Move over, women’s studies—there’s a new way to think about gender and sexuality.

By Laura Markowitz ’85
Illustrations by Merrick Angle


Alice Paul ’05 (right) celebrates the passage of the 19th Amendment while the goddess Athena looks on. The words are from a 2008 project originated by Urooj Khan ’10 in which students identified themselves as feminists and explained why. Students pictured on the following pages participated in the project.

When Women’s Studies was established as a field of academic inquiry 40 years ago, humans had a relatively simple, binary view of gender: One was either female or male. One’s sex was inextricably linked to one’s reproductive organs. True, hermaphrodites existed as a kind of murky in-between, but that was resolved by assigning them at birth to either the pink team or the blue team.

This essentialist view of gender was challenged in 1990, when feminist philosopher Judith Butler published her groundbreaking book Gender Trouble. She argued that gender is a learned social behavior that we each perform.

Swarthmore students today cite Butler regularly when they talk about gender as “a fluid state of identity.” It seems almost obvious to this generation that femininity and masculinity are nothing more than social constructs that we act out—and that there are many more than two gender choices. The dismantling of the long-held binary view about gender was offered as a reason by professors and students as to why Swarthmore’s 23-year-old Women’s Studies Program should officially change its name in spring 2008 to Gender and Sexuality Studies (GSS).

The name change was no easy matter. It entailed a laborious two-year bureaucratic process by the Women’s Studies Program’s steering committee, which solicited input from every possible stakeholder—alumni, students, administrators, and even Tri-college partners Bryn Mawr and Haverford.

The massive effort was led by then-program coordinator Sunka Simon, associate professor of German and film and media studies, and current program coordinator Bakirathi Mani, associate professor of English literature. They and others analyzed syllabi, held open discussions, and even hosted a symposium on the topic. Finally, in February 2008, they presented their report to the College’s curriculum committee, which reviewed the material, grilled the steering committee for an hour, and approved the name change for presentation to the full faculty for a vote.

“I put on my Viking helmet and was ready to do battle,” Simon jokes, “but no one spoke against it. The vote passed.”

Women’s Studies was no more; Gender and Sexuality Studies was born.
----------------------------------------
▶ _Objective_:
Pick up the article above on Swarthmore's renaming of its Women's Studies Program and carry it forward from its last sentence.

▶ _Raw data_:
----------------------------------------
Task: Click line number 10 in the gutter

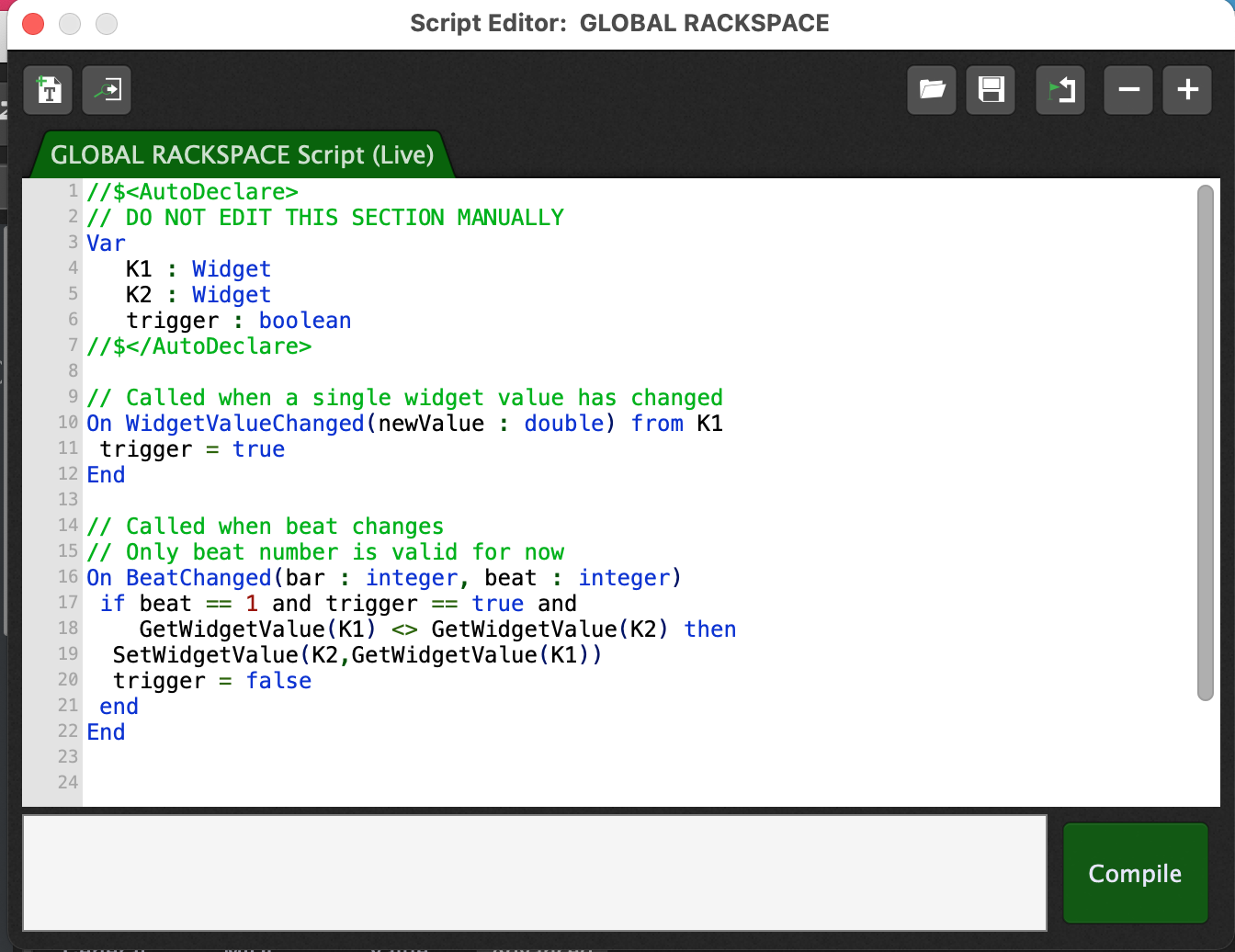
----------------------------------------
▶ _Answer to this exercise_:
But why go to all that effort to change the name of an interdisciplinary program that was a relative newcomer to the college? A respectable average of eight students a year have concentrated, minored, or special majored in women’s studies, which is comparable to the numbers in black studies, another of Swarthmore’s 13 interdisciplinary programs. Women’s Studies had no lack of courses. Every department in the College except mathematics, engineering, and astronomy cross-listed courses in Women’s Studies. So what was the problem with the name “Women’s Studies” that led the program’s steering committee to put so much effort into changing it? Did substituting the word “gender” for “women” erase a piece of Swarthmore’s history of struggle for women’s equal voice in academia?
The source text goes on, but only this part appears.